======== PROVIDED ENTRIES

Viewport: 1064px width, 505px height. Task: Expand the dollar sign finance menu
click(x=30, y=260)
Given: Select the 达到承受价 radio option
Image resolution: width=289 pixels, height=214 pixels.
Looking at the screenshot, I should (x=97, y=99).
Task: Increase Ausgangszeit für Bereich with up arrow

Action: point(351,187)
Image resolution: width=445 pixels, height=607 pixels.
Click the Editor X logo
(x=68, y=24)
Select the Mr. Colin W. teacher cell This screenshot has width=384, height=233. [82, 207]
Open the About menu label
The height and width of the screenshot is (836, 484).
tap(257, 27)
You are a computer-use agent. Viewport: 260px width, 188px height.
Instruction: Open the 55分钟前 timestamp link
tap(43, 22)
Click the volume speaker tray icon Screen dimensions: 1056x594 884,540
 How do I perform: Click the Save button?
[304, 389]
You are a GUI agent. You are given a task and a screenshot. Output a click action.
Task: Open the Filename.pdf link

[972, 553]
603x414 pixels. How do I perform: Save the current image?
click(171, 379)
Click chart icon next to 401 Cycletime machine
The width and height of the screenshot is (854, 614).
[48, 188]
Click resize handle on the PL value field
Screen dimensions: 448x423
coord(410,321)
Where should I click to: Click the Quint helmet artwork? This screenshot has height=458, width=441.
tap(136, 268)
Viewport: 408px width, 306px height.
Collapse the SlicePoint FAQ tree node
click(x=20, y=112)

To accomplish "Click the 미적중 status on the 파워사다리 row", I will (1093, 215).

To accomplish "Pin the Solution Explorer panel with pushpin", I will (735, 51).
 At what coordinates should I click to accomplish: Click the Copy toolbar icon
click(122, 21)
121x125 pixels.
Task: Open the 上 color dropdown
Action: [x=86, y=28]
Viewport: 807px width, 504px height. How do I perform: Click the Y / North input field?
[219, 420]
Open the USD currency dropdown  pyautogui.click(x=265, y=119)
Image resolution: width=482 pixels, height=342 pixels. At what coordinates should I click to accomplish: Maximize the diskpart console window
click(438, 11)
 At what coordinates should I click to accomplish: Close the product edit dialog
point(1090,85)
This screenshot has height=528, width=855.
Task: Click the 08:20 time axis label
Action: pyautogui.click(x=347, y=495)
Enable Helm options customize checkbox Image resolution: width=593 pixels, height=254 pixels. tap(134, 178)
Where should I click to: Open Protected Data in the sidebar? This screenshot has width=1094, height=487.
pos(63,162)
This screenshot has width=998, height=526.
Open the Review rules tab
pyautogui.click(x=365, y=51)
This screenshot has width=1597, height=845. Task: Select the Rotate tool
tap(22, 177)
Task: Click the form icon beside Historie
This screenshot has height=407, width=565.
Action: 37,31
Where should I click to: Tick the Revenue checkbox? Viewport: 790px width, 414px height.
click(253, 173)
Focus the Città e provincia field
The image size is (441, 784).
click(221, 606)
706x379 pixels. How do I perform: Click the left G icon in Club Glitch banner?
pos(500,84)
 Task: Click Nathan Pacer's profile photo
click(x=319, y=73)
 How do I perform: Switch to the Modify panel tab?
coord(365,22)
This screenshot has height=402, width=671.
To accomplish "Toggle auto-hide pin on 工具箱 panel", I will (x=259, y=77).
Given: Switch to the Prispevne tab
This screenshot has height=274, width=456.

================

> TASK STATEMENT: What you copy out must be exactly the lines from the line containing "At what coordinates should I click to accomplish: Close" through the end of the records.

> EXERCISE RESPONSE:
 At what coordinates should I click to accomplish: Close the product edit dialog
point(1090,85)
This screenshot has height=528, width=855.
Task: Click the 08:20 time axis label
Action: pyautogui.click(x=347, y=495)
Enable Helm options customize checkbox Image resolution: width=593 pixels, height=254 pixels. tap(134, 178)
Where should I click to: Open Protected Data in the sidebar? This screenshot has width=1094, height=487.
pos(63,162)
This screenshot has width=998, height=526.
Open the Review rules tab
pyautogui.click(x=365, y=51)
This screenshot has width=1597, height=845. Task: Select the Rotate tool
tap(22, 177)
Task: Click the form icon beside Historie
This screenshot has height=407, width=565.
Action: 37,31
Where should I click to: Tick the Revenue checkbox? Viewport: 790px width, 414px height.
click(253, 173)
Focus the Città e provincia field
The image size is (441, 784).
click(221, 606)
706x379 pixels. How do I perform: Click the left G icon in Club Glitch banner?
pos(500,84)
 Task: Click Nathan Pacer's profile photo
click(x=319, y=73)
 How do I perform: Switch to the Modify panel tab?
coord(365,22)
This screenshot has height=402, width=671.
To accomplish "Toggle auto-hide pin on 工具箱 panel", I will (x=259, y=77).
Given: Switch to the Prispevne tab
This screenshot has height=274, width=456.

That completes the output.